My fabulous friend Róisín looks terrific and happier than I’ve seen her in years. Tim is terribly posh and rather English. Everything is ‘jolly good’, ‘quite so’ and ‘frightfully <insert choice of adjective of no less than four syllables, unless it is the word ‘shabby’>’. He always eats at the table, sits up straight, never talks with his mouth open and doesn’t throw food.

Róisín’s new yardstick for assessing people is Tim’s reaction to them. It quickly became apparent – to me, at least – that this unit of measurement is virtually useless because Tim likes EVERYBODY. His life closely resembles a musical. (I regret to say it often sounds like one too.)

Tim would almost be too good to be true, but for a sly sense of humour which is unexpected, bloodthirsty and occasionally vicious. Therefore, he is hereby awarded the bridesmaid’s official Seal of Approval

Chances are this is a building on Baker Street

Cheapside/Poultry

Door and mysterious package

Happy birthday to me

Husband claimed that, due to the time difference, my birthday didn’t start until 11:00am yesterday, but he gave me my presents anyway. He took me shopping on Monday and I chose the new book by Marian Keyes and ‘On Chesil Beach’ by Ian Mcewan. In honour of my great and ancient age, I also picked out a knitting book, some needles and balls of wool. These gifts came with a signed guarantee that Husband would wear anything I produced. Foolishly, he failed to insert a subclause that they had the requisite number of holes and were within striking distance of two sizes.

If you are looking for a husband, do try and choose one who gets anxious that you don’t have enough presents. In fact, Husband was so concerned about the scarcity of giftage – despite my protesting that he’d got me more than enough of just what I wanted – he drove into town the day before to bolster the birthday offering with two DVDs, and a bottle holder and mudguards for my bicycle.

After the gift ceremony, the sun came out. Husband affixed my bottle holder and front mudguard and we went cycling. I’ve never been concerned about the skidmarks administered by the back tyre, but the mud and small twigs splatting onto my glasses was always distracting – especially when trying to negotiate a bank or predatory bush. The new front mudguard effectively abbreviated the mud, and is high enough that trees don’t get stuck in it (that much).
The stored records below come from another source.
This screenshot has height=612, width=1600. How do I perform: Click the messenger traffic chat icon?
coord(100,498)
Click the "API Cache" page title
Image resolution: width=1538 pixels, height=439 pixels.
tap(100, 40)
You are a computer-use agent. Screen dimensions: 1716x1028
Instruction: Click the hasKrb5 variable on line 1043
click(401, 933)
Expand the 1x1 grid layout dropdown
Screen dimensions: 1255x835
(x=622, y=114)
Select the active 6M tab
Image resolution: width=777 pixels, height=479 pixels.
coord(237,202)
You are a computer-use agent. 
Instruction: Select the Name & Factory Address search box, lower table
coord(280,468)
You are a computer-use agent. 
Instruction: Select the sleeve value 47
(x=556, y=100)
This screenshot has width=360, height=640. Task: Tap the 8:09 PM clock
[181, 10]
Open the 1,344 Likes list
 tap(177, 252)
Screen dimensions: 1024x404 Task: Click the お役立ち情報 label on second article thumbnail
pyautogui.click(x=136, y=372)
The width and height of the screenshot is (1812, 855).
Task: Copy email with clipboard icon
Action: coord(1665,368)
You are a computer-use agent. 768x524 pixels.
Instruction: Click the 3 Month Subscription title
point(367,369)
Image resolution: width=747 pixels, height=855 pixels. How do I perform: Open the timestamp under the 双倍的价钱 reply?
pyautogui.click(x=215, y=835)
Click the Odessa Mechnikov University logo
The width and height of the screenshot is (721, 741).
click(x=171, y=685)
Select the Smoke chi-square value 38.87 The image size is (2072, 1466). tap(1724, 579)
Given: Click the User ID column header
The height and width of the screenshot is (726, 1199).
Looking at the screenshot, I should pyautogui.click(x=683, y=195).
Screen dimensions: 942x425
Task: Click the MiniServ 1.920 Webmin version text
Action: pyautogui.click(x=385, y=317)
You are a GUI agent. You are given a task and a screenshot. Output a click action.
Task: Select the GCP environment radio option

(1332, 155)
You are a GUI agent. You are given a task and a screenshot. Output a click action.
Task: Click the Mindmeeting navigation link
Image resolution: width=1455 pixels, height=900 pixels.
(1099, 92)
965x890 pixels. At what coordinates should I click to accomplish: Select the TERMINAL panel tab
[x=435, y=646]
We returned home to find my bridesmaid dress in the post from Róis. Over the last week, she has engaged in some alarmingly un-Róisín-like pre-wedding stress over whether she should get my dress in size 10 or 12. The outlet’s size guide on the Net indicated that size 10 was perfect around the bust and hips, but no matter how much I sucked or how tight I pulled, my waist resolutely refused to conform to 68cm. Róis and I had several emergency phone calls about the issue, and eventually I instructed her to get the size 12 on the grudging hypothesis that it could be taken in if necessary. Róis evidently knew I was conflicted about it, because she got the size 10 – and it fits. Perfectly. Well, it had to on my birthday, didn’t it? Lucky it arrived when it did.

My second family all called and the Outlaws in South Island Skyped and sang me Happy Birthday with party hats on. I was so touched I would have cried except I was laughing too hard.

Later that evening, Husband and I went for dinner at The Hangar. We cooked our food on stone slabs heated to 400˚ and didn’t singe ourselves once. Then Husband took me to see The Incredible Hulk (I would like to hastily point out that it was at my request; Husband is not that romantic on his own initiative). It wasn’t the best movie ever but it was fun.